Allison + Dana: quando la trasmissione diventa sistema globale
Allison + Dana: quando la trasmissione diventa sistema globale
Nel mondo della meccanica industriale ci sono fusioni che fanno rumore e altre che fanno coppia. L’acquisizione da parte di Allison Transmission della divisione Off-Highway Drive & Motion Systems di Dana Incorporated appartiene decisamente alla seconda categoria: meno fuochi d’artificio, più sostanza sotto il cofano.Con un’operazione da circa 2,7 miliardi di dollari, Allison mette le mani su uno dei portafogli tecnologici più completi nel mondo delle trasmissioni e dei sistemi di movimento per applicazioni off-highway.
Il risultato è un nuovo gruppo industriale da 5,5 miliardi di dollari di fatturato, con presenza in 29 Paesi e un posizionamento che copre infrastrutture, edilizia, agricoltura, energia e persino la sicurezza nazionale.
Tradotto: se c’è da muovere qualcosa di pesante, ora Allison c’è. L’operazione non è solo una questione di dimensioni, ma di complementarità tecnica. Le trasmissioni automatiche Allison, punto di riferimento per affidabilità e robustezza, incontrano ora assali, riduttori, sistemi di motion e driveline Dana pensati per il lavoro più duro, quello che non conosce pause caffè né superfici asfaltate.
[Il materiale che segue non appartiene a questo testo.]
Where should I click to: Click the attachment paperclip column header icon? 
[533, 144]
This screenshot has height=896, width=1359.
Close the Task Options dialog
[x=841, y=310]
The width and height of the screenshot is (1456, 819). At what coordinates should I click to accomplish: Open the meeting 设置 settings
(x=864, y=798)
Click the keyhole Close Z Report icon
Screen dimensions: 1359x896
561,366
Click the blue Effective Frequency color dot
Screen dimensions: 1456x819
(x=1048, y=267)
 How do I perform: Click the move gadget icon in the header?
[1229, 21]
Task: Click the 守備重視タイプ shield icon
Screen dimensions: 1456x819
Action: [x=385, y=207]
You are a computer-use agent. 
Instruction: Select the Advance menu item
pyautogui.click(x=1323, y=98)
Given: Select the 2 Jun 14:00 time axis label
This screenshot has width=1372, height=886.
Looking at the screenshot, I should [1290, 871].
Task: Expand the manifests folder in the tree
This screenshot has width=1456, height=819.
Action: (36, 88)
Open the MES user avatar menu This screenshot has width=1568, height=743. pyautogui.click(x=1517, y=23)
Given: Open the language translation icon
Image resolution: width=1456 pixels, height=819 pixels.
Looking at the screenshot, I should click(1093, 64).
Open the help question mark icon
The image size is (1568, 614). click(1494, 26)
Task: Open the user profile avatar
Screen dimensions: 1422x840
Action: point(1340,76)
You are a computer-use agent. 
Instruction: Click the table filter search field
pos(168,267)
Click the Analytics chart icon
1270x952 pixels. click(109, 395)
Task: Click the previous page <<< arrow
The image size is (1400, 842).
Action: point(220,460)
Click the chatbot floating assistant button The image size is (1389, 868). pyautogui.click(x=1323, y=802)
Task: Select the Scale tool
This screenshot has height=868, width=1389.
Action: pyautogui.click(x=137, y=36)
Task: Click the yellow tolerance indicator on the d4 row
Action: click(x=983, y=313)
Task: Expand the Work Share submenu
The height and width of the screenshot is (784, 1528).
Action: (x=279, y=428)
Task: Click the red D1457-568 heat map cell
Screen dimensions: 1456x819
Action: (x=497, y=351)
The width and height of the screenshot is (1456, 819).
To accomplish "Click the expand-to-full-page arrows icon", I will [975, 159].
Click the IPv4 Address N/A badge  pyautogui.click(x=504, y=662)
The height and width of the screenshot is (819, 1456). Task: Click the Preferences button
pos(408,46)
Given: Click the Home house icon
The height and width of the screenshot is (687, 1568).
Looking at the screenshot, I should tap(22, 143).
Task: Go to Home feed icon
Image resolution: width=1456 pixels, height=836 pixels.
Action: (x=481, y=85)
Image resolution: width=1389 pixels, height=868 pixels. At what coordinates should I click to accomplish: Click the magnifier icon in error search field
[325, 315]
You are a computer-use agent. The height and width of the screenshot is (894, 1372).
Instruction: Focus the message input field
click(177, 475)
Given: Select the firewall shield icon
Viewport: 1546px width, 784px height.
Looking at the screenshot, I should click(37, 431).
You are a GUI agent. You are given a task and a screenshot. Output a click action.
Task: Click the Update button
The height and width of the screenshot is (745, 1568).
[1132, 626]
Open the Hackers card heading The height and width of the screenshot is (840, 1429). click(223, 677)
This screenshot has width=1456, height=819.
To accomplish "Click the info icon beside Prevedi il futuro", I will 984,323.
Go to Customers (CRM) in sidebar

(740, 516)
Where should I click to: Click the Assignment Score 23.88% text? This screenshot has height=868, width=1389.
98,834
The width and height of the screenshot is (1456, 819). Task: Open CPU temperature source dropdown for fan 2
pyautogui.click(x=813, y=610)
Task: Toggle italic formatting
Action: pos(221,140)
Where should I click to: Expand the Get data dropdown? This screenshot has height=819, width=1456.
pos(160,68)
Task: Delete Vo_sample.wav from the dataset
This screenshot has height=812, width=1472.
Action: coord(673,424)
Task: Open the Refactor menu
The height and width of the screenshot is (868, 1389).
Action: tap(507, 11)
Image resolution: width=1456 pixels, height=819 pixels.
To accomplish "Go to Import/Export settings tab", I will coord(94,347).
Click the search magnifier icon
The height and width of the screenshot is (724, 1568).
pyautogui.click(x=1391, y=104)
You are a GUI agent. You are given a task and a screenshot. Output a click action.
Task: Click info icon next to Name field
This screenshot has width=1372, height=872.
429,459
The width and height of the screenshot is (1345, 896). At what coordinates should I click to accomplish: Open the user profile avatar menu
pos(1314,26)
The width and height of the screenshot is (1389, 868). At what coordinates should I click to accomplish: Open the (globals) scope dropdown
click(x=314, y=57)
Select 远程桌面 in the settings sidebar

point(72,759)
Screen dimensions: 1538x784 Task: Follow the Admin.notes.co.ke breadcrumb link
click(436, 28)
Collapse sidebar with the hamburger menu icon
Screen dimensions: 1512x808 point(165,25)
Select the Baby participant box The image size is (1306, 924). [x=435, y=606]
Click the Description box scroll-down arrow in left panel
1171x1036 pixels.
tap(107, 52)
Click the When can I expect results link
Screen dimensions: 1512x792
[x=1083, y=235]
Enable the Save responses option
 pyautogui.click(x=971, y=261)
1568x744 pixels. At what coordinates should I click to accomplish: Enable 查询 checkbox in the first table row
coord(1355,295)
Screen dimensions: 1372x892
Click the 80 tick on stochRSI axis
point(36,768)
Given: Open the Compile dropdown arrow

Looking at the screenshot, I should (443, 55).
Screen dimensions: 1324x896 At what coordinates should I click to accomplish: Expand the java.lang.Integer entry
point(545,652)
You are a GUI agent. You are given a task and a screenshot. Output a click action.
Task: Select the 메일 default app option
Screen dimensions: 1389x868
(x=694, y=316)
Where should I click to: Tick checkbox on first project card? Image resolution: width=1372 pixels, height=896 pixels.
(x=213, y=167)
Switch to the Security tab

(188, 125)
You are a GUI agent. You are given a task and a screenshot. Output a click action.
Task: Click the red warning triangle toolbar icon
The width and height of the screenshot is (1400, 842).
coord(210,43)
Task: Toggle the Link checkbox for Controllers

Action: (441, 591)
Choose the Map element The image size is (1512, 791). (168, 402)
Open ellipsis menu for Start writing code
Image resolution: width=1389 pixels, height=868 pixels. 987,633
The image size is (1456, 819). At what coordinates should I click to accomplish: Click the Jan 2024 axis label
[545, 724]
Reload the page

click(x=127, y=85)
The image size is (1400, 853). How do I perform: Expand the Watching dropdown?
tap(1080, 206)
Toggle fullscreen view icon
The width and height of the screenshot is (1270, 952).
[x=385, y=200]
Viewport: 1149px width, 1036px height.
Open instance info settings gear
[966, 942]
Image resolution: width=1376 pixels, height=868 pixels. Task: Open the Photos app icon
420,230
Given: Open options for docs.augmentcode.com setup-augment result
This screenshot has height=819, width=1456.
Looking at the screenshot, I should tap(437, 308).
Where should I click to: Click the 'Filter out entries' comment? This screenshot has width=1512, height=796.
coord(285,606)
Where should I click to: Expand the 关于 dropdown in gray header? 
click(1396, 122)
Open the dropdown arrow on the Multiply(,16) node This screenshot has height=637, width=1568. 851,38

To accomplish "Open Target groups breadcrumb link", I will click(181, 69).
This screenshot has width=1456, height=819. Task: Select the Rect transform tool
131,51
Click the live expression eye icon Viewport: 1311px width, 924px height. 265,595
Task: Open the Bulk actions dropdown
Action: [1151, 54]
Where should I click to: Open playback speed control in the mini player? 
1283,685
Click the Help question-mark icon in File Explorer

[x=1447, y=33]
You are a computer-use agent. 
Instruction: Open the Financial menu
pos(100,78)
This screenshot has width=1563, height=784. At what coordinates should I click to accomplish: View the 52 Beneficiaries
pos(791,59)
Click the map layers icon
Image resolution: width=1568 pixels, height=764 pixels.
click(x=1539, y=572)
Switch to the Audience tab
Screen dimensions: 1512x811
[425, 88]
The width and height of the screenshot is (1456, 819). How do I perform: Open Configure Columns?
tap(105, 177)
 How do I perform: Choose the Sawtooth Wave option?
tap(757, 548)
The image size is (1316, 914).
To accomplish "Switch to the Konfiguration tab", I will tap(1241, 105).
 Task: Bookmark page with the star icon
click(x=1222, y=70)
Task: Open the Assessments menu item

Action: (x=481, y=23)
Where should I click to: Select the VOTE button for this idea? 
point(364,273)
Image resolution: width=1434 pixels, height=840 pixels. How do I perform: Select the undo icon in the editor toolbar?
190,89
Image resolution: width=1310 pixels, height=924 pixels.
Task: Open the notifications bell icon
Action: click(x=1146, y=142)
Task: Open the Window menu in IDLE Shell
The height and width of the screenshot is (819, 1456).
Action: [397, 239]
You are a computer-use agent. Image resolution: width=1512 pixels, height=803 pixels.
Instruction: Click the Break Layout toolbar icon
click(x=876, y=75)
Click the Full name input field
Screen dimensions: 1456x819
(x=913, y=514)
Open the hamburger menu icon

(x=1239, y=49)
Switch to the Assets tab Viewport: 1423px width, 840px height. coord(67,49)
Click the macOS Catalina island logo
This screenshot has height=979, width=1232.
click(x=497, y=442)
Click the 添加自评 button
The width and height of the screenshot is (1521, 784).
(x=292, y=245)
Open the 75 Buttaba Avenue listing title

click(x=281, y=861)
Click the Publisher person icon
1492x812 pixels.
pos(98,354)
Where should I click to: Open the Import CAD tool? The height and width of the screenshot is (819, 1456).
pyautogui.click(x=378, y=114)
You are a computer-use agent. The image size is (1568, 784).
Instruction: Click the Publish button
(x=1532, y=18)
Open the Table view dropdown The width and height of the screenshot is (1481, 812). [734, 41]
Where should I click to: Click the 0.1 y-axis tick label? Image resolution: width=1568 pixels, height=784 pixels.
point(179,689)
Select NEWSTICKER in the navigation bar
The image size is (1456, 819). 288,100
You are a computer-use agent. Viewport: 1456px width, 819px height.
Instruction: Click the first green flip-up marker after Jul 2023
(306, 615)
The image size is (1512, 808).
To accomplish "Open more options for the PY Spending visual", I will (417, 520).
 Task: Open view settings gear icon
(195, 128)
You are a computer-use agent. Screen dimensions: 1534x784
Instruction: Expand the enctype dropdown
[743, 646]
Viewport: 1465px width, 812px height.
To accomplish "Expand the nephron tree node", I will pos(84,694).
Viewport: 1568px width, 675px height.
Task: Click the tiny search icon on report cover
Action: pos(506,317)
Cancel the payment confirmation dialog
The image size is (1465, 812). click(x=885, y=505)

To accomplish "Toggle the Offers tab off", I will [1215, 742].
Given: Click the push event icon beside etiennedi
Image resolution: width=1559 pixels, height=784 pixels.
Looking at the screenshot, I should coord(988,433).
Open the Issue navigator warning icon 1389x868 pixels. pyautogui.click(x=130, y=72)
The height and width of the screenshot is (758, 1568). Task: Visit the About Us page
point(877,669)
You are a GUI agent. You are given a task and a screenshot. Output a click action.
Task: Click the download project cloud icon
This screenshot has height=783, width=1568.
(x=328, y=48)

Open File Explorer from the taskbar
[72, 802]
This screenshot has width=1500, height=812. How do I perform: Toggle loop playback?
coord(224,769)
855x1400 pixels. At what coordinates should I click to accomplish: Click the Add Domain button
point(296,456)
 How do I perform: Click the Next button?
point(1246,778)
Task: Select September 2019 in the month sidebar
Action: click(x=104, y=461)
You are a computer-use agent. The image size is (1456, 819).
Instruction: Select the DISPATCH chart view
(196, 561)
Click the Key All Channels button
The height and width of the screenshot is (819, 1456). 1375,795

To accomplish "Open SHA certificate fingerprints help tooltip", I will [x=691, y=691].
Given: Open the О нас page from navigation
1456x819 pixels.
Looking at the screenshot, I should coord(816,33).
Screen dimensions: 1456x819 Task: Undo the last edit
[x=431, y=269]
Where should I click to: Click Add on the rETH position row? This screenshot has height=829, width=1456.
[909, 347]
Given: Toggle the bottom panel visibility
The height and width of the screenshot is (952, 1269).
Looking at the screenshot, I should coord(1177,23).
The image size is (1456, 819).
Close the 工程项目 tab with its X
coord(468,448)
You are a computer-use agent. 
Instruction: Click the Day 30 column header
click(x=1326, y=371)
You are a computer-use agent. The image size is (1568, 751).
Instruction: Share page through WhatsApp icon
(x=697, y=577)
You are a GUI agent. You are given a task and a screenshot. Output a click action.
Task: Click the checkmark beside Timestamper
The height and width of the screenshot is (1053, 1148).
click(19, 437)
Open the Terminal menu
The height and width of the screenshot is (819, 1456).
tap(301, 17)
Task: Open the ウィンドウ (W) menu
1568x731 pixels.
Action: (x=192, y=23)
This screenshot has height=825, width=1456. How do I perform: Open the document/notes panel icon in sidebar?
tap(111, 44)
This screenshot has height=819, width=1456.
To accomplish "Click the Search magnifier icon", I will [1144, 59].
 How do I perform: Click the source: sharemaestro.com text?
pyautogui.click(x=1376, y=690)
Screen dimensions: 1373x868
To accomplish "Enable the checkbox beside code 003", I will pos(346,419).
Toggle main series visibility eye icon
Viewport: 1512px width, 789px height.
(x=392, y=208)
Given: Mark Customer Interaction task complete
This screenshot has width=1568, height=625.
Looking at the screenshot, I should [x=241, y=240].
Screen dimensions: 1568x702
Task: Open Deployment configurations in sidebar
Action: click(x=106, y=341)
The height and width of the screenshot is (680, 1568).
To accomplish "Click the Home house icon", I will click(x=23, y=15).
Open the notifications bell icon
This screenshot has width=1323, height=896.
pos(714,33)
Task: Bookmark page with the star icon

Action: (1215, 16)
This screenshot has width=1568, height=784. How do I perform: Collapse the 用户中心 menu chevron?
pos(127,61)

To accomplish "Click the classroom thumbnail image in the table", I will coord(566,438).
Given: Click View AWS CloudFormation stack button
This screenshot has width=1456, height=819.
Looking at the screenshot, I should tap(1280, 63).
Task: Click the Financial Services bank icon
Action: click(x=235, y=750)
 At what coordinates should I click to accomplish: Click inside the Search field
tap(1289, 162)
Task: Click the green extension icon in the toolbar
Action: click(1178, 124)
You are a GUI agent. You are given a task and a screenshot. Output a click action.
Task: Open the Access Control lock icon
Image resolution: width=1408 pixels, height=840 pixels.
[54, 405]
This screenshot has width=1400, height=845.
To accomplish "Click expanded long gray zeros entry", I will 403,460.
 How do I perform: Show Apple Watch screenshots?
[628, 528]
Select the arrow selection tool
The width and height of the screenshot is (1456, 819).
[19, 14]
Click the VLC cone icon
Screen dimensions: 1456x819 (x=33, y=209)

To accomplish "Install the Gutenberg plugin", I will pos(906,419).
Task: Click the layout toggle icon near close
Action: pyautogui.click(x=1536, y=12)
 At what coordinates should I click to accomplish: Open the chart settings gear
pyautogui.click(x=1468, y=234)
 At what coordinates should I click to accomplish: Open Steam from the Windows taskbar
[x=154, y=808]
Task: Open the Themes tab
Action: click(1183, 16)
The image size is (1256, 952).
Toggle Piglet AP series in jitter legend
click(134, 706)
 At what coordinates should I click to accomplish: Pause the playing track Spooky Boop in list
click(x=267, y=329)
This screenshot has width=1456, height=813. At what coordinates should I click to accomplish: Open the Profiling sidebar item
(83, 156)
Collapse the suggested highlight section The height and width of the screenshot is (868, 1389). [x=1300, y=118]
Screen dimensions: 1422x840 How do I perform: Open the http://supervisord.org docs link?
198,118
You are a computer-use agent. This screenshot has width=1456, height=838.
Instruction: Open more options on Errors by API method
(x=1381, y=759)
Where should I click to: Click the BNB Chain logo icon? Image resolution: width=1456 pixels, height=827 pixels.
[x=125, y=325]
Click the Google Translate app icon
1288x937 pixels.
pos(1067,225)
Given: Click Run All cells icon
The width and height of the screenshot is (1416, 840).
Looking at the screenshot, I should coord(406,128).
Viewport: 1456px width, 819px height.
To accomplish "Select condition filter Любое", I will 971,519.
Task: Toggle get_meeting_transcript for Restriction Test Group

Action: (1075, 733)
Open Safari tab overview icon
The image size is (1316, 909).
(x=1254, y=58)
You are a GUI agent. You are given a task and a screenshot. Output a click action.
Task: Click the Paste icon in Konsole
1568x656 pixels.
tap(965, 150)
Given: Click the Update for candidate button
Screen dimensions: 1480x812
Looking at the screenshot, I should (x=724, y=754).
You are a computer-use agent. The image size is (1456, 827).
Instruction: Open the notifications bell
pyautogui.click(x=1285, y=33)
Una combinazione che guarda dritto ai grandi megatrend: automazione, produttività, sostenibilità ed efficienza operativa. La nuova Allison, con sede a Indianapolis, sarà organizzata in due business unit: Allison Transmission, guidata da [Fred Bohley], e Allison Off-Highway Drive & Motion Systems, sotto la responsabilità di [Craig Price].
Un assetto che punta a mantenere identità chiare, ma con una regia unica affidata all'Amministratore delegato [David Graziosi], deciso a far funzionare la macchina senza strappi… di frizione.
Interessante anche il messaggio al mercato: Allison non si limita più a “trasmettere potenza”, ma vuole governare l’intero sistema di movimento, dall’ingresso dell’energia fino alla trazione finale. Un cambio di passo che rafforza la capacità di servire gli OEM globali con soluzioni integrate, riducendo complessità e aumentando valore.
In sintesi, non è solo un’acquisizione: è una trasformazione industriale. E se qualcuno si chiede se un gruppo così grande riuscirà a restare agile, la risposta è semplice: con tutta questa coppia disponibile, partire non sarà un problema.